What the exercise asks:
Reproduce all of the material below word for word, without changing anything.

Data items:
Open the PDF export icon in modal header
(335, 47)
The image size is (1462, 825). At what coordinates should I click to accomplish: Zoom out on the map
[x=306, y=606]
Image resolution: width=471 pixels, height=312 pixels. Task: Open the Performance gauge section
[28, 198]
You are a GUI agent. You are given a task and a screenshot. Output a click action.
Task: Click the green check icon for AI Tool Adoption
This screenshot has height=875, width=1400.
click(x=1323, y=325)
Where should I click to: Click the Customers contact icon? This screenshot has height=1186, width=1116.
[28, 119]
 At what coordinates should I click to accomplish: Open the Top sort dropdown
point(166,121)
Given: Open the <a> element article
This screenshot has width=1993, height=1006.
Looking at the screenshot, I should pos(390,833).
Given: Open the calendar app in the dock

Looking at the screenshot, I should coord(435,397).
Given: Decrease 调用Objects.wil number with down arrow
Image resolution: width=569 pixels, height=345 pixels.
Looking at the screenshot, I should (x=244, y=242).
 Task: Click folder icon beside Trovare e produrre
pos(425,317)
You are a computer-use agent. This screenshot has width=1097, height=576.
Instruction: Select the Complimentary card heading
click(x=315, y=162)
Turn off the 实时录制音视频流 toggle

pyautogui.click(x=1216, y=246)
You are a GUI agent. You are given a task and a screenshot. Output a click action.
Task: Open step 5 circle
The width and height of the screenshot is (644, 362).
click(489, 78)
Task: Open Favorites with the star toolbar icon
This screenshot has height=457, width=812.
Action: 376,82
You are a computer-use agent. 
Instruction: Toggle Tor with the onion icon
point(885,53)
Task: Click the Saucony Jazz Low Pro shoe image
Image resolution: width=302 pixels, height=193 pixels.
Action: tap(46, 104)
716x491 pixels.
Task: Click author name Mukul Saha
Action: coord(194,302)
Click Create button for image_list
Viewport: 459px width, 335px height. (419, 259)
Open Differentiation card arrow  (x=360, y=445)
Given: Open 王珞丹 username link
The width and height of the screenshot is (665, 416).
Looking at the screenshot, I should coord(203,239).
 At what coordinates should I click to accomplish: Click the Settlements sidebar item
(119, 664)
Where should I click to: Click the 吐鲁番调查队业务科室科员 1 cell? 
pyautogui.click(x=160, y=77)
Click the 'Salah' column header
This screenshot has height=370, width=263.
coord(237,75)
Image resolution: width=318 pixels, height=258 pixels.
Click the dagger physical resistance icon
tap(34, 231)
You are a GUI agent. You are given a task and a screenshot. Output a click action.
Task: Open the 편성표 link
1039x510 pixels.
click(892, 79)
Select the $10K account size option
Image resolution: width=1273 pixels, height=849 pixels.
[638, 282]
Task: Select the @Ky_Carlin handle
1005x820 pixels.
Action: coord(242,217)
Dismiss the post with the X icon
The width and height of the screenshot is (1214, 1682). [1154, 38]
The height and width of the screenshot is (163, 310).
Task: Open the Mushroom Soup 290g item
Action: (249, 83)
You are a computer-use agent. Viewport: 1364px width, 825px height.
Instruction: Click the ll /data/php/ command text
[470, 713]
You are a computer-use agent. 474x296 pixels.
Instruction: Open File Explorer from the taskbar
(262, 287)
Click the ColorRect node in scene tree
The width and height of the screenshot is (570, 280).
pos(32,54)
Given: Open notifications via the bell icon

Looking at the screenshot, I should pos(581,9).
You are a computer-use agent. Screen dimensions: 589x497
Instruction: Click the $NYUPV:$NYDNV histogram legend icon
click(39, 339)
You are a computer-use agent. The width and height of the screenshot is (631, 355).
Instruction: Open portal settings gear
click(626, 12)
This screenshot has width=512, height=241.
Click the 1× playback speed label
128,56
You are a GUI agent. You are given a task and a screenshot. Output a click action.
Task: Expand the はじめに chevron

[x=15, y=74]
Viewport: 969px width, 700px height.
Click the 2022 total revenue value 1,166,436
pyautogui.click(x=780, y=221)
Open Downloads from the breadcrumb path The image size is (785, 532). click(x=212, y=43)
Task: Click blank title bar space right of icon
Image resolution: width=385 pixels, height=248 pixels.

Finished answer:
Open the PDF export icon in modal header
(335, 47)
The image size is (1462, 825). At what coordinates should I click to accomplish: Zoom out on the map
[x=306, y=606]
Image resolution: width=471 pixels, height=312 pixels. Task: Open the Performance gauge section
[28, 198]
You are a GUI agent. You are given a task and a screenshot. Output a click action.
Task: Click the green check icon for AI Tool Adoption
This screenshot has height=875, width=1400.
click(x=1323, y=325)
Where should I click to: Click the Customers contact icon? This screenshot has height=1186, width=1116.
[28, 119]
 At what coordinates should I click to accomplish: Open the Top sort dropdown
point(166,121)
Given: Open the <a> element article
This screenshot has width=1993, height=1006.
Looking at the screenshot, I should pos(390,833).
Given: Open the calendar app in the dock

Looking at the screenshot, I should coord(435,397).
Given: Decrease 调用Objects.wil number with down arrow
Image resolution: width=569 pixels, height=345 pixels.
Looking at the screenshot, I should (x=244, y=242).
 Task: Click folder icon beside Trovare e produrre
pos(425,317)
You are a computer-use agent. This screenshot has width=1097, height=576.
Instruction: Select the Complimentary card heading
click(x=315, y=162)
Turn off the 实时录制音视频流 toggle

pyautogui.click(x=1216, y=246)
You are a GUI agent. You are given a task and a screenshot. Output a click action.
Task: Open step 5 circle
The width and height of the screenshot is (644, 362).
click(489, 78)
Task: Open Favorites with the star toolbar icon
This screenshot has height=457, width=812.
Action: 376,82
You are a computer-use agent. 
Instruction: Toggle Tor with the onion icon
point(885,53)
Task: Click the Saucony Jazz Low Pro shoe image
Image resolution: width=302 pixels, height=193 pixels.
Action: tap(46, 104)
716x491 pixels.
Task: Click author name Mukul Saha
Action: coord(194,302)
Click Create button for image_list
Viewport: 459px width, 335px height. (419, 259)
Open Differentiation card arrow  (x=360, y=445)
Given: Open 王珞丹 username link
The width and height of the screenshot is (665, 416).
Looking at the screenshot, I should coord(203,239).
 At what coordinates should I click to accomplish: Click the Settlements sidebar item
(119, 664)
Where should I click to: Click the 吐鲁番调查队业务科室科员 1 cell? 
pyautogui.click(x=160, y=77)
Click the 'Salah' column header
This screenshot has height=370, width=263.
coord(237,75)
Image resolution: width=318 pixels, height=258 pixels.
Click the dagger physical resistance icon
tap(34, 231)
You are a GUI agent. You are given a task and a screenshot. Output a click action.
Task: Open the 편성표 link
1039x510 pixels.
click(892, 79)
Select the $10K account size option
Image resolution: width=1273 pixels, height=849 pixels.
[638, 282]
Task: Select the @Ky_Carlin handle
1005x820 pixels.
Action: coord(242,217)
Dismiss the post with the X icon
The width and height of the screenshot is (1214, 1682). [1154, 38]
The height and width of the screenshot is (163, 310).
Task: Open the Mushroom Soup 290g item
Action: (249, 83)
You are a computer-use agent. Viewport: 1364px width, 825px height.
Instruction: Click the ll /data/php/ command text
[470, 713]
You are a computer-use agent. 474x296 pixels.
Instruction: Open File Explorer from the taskbar
(262, 287)
Click the ColorRect node in scene tree
The width and height of the screenshot is (570, 280).
pos(32,54)
Given: Open notifications via the bell icon

Looking at the screenshot, I should pos(581,9).
You are a computer-use agent. Screen dimensions: 589x497
Instruction: Click the $NYUPV:$NYDNV histogram legend icon
click(39, 339)
You are a computer-use agent. The width and height of the screenshot is (631, 355).
Instruction: Open portal settings gear
click(626, 12)
This screenshot has width=512, height=241.
Click the 1× playback speed label
128,56
You are a GUI agent. You are given a task and a screenshot. Output a click action.
Task: Expand the はじめに chevron

[x=15, y=74]
Viewport: 969px width, 700px height.
Click the 2022 total revenue value 1,166,436
pyautogui.click(x=780, y=221)
Open Downloads from the breadcrumb path The image size is (785, 532). click(x=212, y=43)
Task: Click blank title bar space right of icon
Image resolution: width=385 pixels, height=248 pixels.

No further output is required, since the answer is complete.